駒の湯
銭湯 - 東京都 世田谷区
銭湯 - 東京都 世田谷区
幼少期の僕は父親が大好きだった。いつもくっ付いて、大好きで大好きで仕方なかった。
ある夏の休日、いつものようにくっ付きに行くと、暑いと拒否された。僕はその日を境に、父親が大好きな自分を封印した。
昭和19年
戦争の最中に生まれた父は演歌が好きで、いつもテープを聞いたり歌ったりと、父が家にいる時はいつも家のどこかで演歌が流れていた。
そんな父が僕が中学のころ、テレビの素人参加型の番組に出演したことがある。そんな番組を休日にチェックしている中学生なんていないだろうと油断していたが、翌日何人かに話しかけられて、お前の父ちゃん歌上手いなと言われたことを覚えている。僕は見なかっので見ておけば良かったと今更ながら後悔している。

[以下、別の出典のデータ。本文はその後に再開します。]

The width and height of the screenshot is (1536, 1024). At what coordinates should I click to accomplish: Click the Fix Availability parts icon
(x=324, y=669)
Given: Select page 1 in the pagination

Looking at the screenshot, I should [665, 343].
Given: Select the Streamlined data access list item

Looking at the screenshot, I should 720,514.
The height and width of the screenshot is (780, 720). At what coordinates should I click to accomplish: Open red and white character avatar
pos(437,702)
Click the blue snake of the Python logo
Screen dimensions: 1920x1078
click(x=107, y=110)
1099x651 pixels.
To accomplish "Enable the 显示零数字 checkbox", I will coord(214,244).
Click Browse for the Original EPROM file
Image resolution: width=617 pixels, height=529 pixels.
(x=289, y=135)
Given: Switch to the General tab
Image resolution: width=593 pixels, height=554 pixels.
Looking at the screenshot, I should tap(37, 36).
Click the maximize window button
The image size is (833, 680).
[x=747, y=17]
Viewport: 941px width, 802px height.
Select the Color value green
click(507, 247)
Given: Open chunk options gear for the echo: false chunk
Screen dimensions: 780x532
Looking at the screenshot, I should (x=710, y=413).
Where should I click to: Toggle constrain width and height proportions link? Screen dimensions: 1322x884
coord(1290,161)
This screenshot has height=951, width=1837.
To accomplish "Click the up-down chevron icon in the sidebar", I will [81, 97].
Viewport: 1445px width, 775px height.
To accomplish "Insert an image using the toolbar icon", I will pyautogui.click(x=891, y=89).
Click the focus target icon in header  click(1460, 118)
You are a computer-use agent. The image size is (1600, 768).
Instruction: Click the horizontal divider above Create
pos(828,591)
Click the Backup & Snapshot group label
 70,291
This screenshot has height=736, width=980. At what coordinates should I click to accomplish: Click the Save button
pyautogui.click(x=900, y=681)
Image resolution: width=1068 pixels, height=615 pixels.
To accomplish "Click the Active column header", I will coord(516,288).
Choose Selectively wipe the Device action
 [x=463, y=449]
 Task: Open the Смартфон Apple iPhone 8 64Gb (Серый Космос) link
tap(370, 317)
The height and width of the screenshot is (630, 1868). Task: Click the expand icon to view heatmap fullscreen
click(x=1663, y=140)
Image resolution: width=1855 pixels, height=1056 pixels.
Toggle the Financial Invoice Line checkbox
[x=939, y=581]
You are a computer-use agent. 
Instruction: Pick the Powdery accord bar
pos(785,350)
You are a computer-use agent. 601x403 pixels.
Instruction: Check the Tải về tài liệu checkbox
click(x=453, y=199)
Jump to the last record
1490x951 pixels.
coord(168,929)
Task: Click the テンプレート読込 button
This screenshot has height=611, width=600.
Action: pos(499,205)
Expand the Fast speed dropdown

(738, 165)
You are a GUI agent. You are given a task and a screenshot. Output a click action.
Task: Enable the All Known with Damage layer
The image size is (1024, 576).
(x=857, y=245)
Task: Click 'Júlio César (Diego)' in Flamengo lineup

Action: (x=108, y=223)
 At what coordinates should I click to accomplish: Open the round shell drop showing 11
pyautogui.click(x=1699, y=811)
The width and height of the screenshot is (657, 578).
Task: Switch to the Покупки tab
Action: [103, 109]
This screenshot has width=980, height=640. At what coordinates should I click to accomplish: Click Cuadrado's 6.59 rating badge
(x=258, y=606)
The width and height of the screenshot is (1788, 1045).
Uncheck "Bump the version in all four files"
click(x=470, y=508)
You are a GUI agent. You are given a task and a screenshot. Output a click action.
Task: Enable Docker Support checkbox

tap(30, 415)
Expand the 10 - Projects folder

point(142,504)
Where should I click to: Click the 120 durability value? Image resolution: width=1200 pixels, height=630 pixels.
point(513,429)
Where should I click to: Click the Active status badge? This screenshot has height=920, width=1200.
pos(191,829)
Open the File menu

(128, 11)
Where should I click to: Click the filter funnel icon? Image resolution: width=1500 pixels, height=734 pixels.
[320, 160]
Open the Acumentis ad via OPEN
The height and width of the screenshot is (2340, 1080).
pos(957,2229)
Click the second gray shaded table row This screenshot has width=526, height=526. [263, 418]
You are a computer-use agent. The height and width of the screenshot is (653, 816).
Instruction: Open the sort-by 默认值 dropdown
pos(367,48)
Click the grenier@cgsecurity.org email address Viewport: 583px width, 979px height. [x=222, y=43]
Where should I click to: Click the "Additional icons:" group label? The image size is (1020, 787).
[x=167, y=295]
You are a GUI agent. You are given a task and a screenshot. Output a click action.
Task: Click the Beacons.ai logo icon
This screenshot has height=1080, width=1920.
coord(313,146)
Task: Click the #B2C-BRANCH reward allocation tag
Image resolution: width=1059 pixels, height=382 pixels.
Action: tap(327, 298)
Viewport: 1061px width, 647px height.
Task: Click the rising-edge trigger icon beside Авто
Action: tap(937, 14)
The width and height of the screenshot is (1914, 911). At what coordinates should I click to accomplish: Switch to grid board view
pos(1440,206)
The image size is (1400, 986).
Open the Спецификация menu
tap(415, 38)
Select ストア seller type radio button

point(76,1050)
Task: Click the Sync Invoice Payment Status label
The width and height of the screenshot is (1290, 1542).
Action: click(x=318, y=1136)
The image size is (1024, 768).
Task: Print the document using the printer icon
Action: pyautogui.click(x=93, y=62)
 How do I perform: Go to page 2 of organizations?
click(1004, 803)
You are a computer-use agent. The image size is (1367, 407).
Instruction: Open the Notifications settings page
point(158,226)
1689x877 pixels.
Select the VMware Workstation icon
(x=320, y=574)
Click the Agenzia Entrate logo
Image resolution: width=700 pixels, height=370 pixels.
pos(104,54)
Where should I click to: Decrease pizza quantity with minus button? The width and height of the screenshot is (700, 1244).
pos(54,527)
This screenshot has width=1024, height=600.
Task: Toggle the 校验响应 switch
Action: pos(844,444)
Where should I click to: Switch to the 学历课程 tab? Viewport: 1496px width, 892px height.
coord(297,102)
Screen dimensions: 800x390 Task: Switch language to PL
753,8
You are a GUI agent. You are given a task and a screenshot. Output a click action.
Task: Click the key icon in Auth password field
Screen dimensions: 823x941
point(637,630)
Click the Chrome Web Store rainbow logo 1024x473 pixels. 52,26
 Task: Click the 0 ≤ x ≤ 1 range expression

そんな父に育てられたので自然と覚えている曲が沢山あり、タイトルやだれが歌っているのかも知らない曲でもメロディを覚えていて、自然と歌えたりもする。
演歌とは僕にとって父親の影のような存在なのだ。
三軒茶屋、駒の湯。
水風呂が冷たくて有名な銭湯は、サ室に流れる演歌も特徴として語られることも多い。
今はすっかり年老いた父。遠く離れて暮らすので、そう滅多に会うこともない。そんな父との思い出を拾い集めに、今日はすこし遠征してみた。
昭和の残り香が色濃くのこる銭湯のサウナは、父に暑いと言われたあの日よりもずっとずっと暑かった。
あの日気持ちを封印した小さな僕を、なんだか今日は癒せた気がする。少しだけど、目からも汗が流れていた。
男
駒の湯の演歌染みますよね。そしてサウナ室内の独特の香り。